Posted: Sunday, February 27, 2005

House Finance OKs more school funding

JUNEAU - The House Finance Committee on Friday approved a $70 million increase in education funding.

House Bill 1 would increase the base allocation by $343 above last year's allocation of $4,576 - $8 million more than what Gov. Frank Murkowski proposes. It now heads to the House floor for consideration.

The House Finance Committee's figure is the same as what the the House Health Education and Social Services Committee approved Feb. 15.

At the time, several lawmakers said the figure likely would rise as the bill moved through the House. School districts have asked for a great deal more funding.
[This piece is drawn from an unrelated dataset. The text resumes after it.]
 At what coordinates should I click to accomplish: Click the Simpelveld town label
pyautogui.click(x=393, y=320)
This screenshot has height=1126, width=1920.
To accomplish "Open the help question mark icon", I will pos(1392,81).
The House Finance Committee's figure is worth about $2.7 million to the Juneau schools in new funds, $300,000 more than Murkowski's proposal.

Lawmakers cool to study of school costs

JUNEAU - The joint Legislative Budget and Audit Committee gave a chilly reception Friday to a study recommending the state spend an additional $82 million to equalize the purchasing power of dollars spent in urban and rural school districts.
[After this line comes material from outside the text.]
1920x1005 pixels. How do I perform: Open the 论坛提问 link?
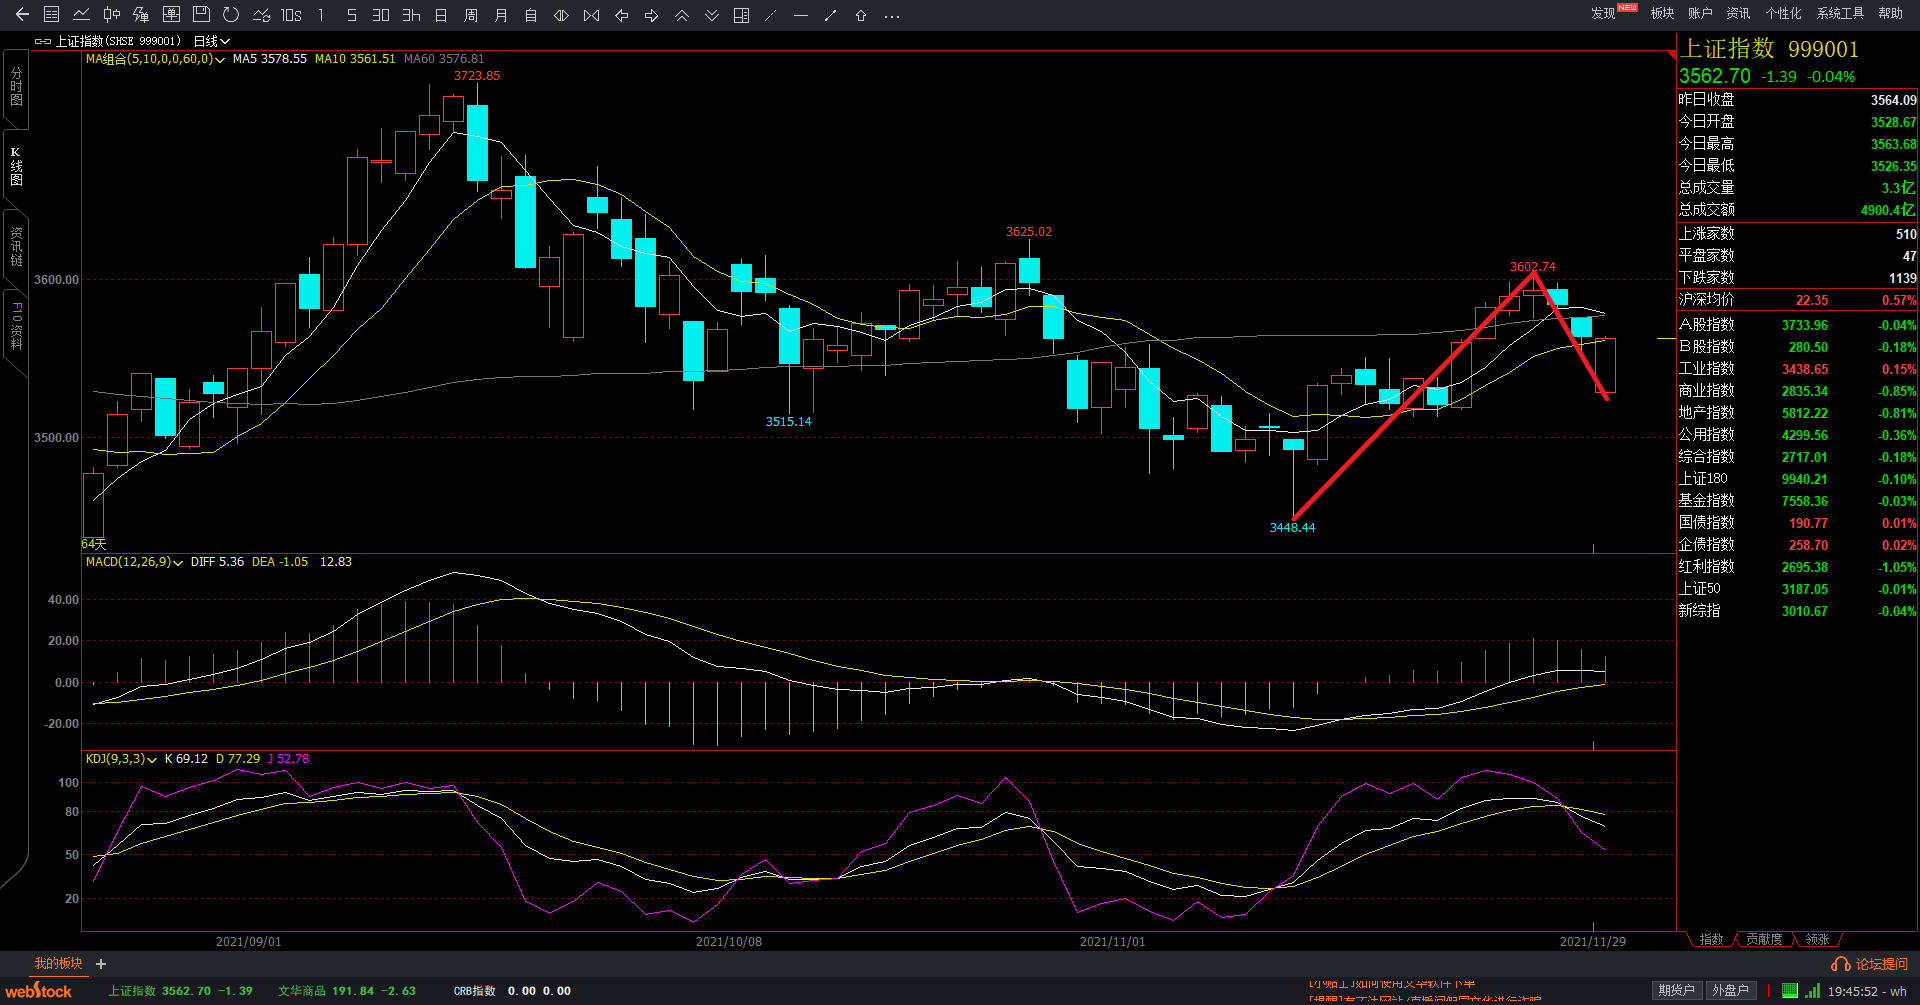1872,964
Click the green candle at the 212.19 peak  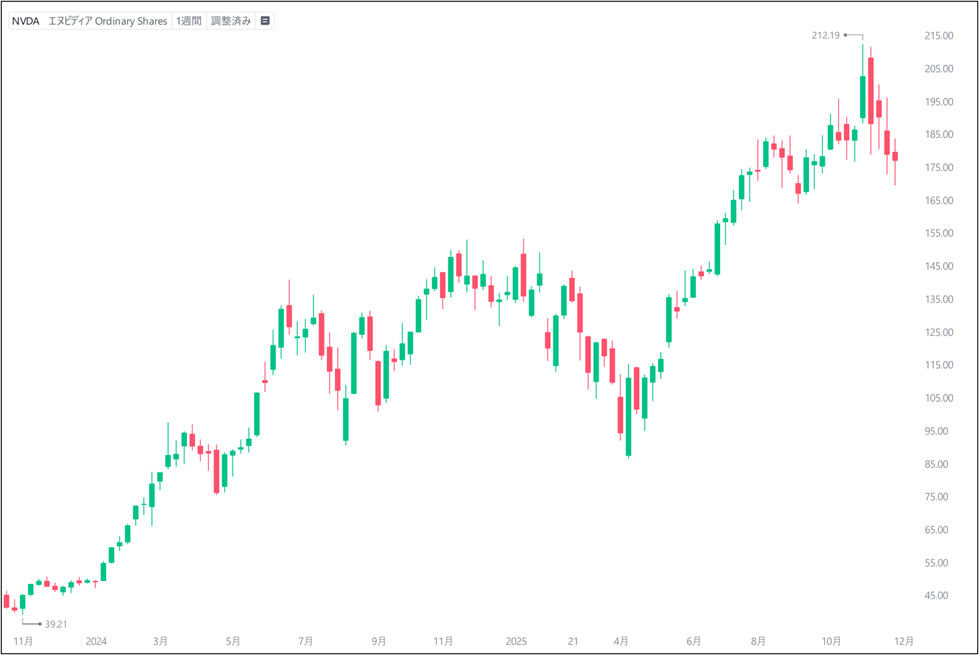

The study by the University of Alaska Anchorage's Institute of Social and Economic Research says rural districts need more money to pay energy costs and to have an equal chance with urban districts at hiring and keeping good teachers.

The so-called area cost differential is one piece of the formula for determining the state funding and the minimum local funding for schools, called basic need.

The formula has not been changed since 1998.

Juneau would gain $1.25 million under the current level of funding and $4.4 million under the proposal to add $82 million. Anchorage would lose $24.3 million at the current funding level.

House Finance Co-Chairman Mike Chenault, R-Nikiski, said it is too early to tell if lawmakers will take action on the study's recommendations this session.

"I'm still trying to determine if the study is viable," he said.

Tanner crabbers hold out for better price

KODIAK - Tanner crab fishermen are holding fast to their plea for higher prices.

Fishermen have been meeting every morning in Kodiak for the past six weeks as they wait for a price settlement so they can break what some call a "stand-down" and some call a "strike."

To date, fishermen have rejected prices offered by local canneries - between $1.50 and $1.85 per pound, saying that Dutch Harbor canneries paid $2.60 for tanner crab.

In an open-meeting vote Friday morning, fishermen voted not to fish at this point, according to fisherman Norm Botz.

Alaska Zoo passes USDA inspection

ANCHORAGE - The Alaska Zoo passed a surprise inspection by the U.S. Department of Agriculture, including a visit by an elephant specialist who looked into Maggie's care, a zoo official said.

Maggie is an African elephant that arrived at the zoo in 1983 as an infant when her herd in Kruger National Park in South Africa was culled. She has been at the center of a debate for months over whether the Alaska Zoo is an appropriate facility to keep an African elephant.

Zoo curator Pat Lampi told KTVA-TV in Anchorage that while some concerns were raised about Maggie's condition, the zoo passed the inspection and was found to be in compliance with all federal standards.

USDA investigators did the inspection earlier this month. It found that Maggie is not getting enough exercise and needs a better floor.